那一年,一位曾经在珍宝岛端着冲锋枪冲在最前面的老人,站在烈士陵园里,向一排排墓碑深深鞠躬。他后来把话撂下了:请在这里给我留块墓地。
这不是一时冲动。二十多年过去,孙玉国再回珍宝岛,走到那些熟悉的墓前,手停了一下,眼圈先红了。
珍宝岛那场战斗,时间并不长,火却烧得很猛。一九六九年三月二日、十五日、十七日,几次交火,把这个不足一平方公里的小岛推到了风口浪尖。
岛不大,人命却重。孙玉国当时是边防站站长,带着巡逻队上岛,踩着冰雪和弹坑往前走。敌人埋伏在前头,他没有退,命令队伍压住脚步,盯紧对岸的动静。
真正让人记住他的,不只是枪声。战后,孙玉国被授予战斗英雄称号,还受到主席接见。那一刻,他站在大厅里,听见掌声落下来,自己却没有多说一句。
可掌声一停,另一层东西就露出来了。那不是荣誉,是一张张再也回不来的脸,是战友的名字,和墓碑上的黑字。
他后来也讲过自己的变化。人活着,不能只记得自己立了什么功。往后那些年,他做过干部,去过工厂,干过管理,日子一段比一段实。
但珍宝岛一直没从他身上走开。

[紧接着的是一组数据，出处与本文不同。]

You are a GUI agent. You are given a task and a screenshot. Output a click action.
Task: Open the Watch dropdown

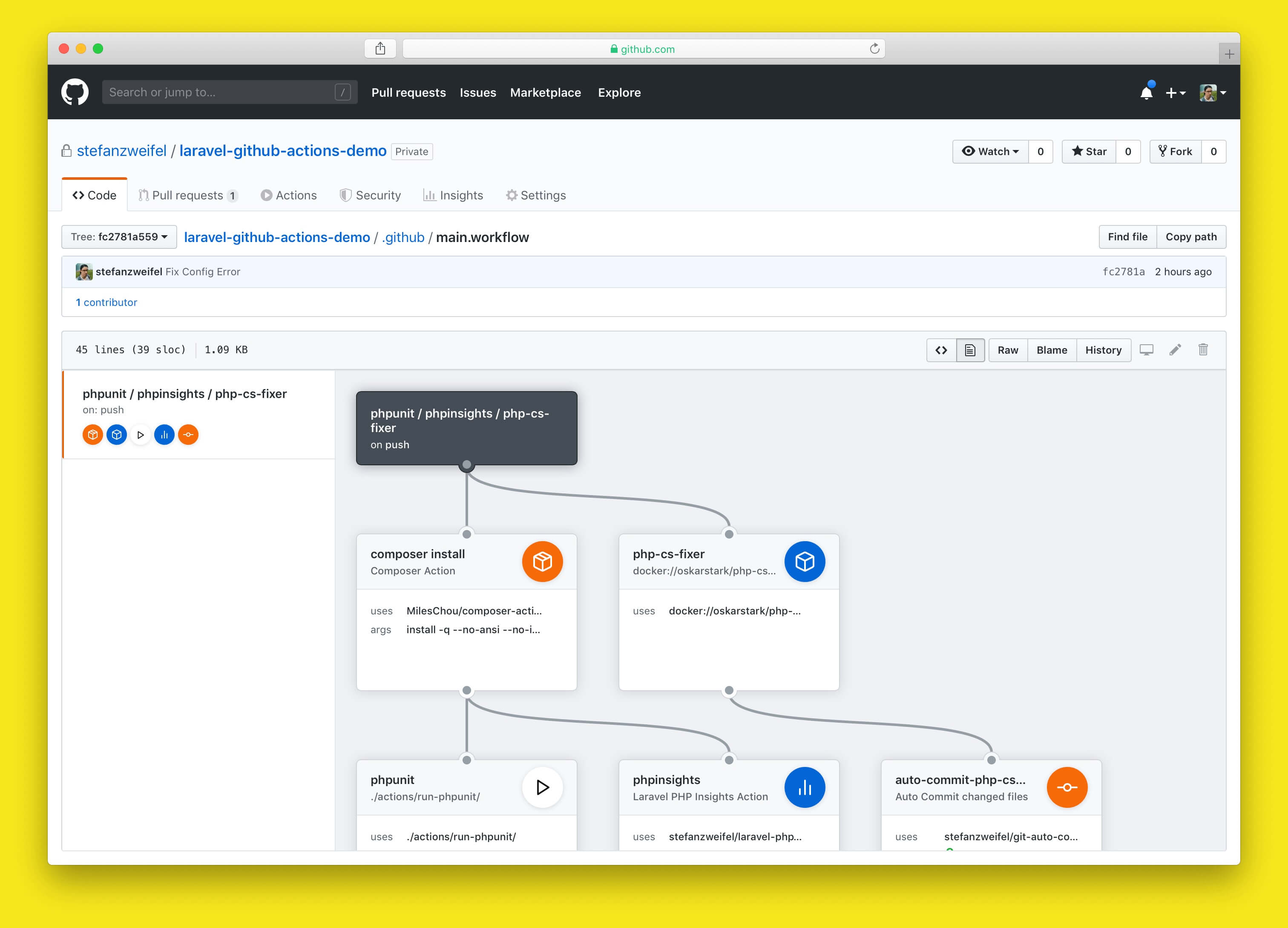990,151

别人谈的是升迁、岗位、变化,他心里惦记的,却还是岛上的雪、江风和那些倒下的人。
一九六九年那几天,孙玉国亲眼见过战友倒下。那不是一张宣传画,也不是一句口号,就是一具接一具担回来的身体,和一口气一口气压回去的沉默。
这就是他后来一定要回去的根子。英雄的称呼在外头,战友的影子在里头,隔了三十多年,还是那一边更沉。
二〇〇二年,孙玉国到了珍宝岛烈士陵园。他一排一排地看过去,像在点名,像在认人,也像在把自己这半辈子重新交回原处。
三鞠躬。他对着所有墓碑低下头,起身,再低下去。陵园里风不大,他却哽住了,话说到一半就断了。
管理人员站在旁边,听他慢慢把心思说完。他要的不是别的,就是一块地,等自己百年之后,能和战友们躺在一处。
这句话不响,却压得人抬不起头。一个打过仗、受过奖、见过大场面的人,最后惦记的,是把自己埋回队伍里。
孙玉国转身离开时,脚步并不快。那块墓地还空着,墓碑还没立,土也还没封上,可他的意思已经放在那儿了。
后来再提起珍宝岛,他还是会停顿一下。荣誉是活着的人拿到的,名字却留给了地下的人,这一点,他看得比谁都清楚。
请在这里给我留块墓地。这不是请求安葬,是把一生最后的归处,交给当年那片岛。他站过的雪地,埋过战友的土地,最后又把他送了回来。
那天傍晚,孙玉国从陵园门口往外走,手里什么也没拿。风从乌苏里江面吹过来,掠过墓碑顶上的石沿,落在他背上,他没回头。
门关上了。他站在车旁,最后看了一眼那片陵园,像是在等一个迟到很久的归队。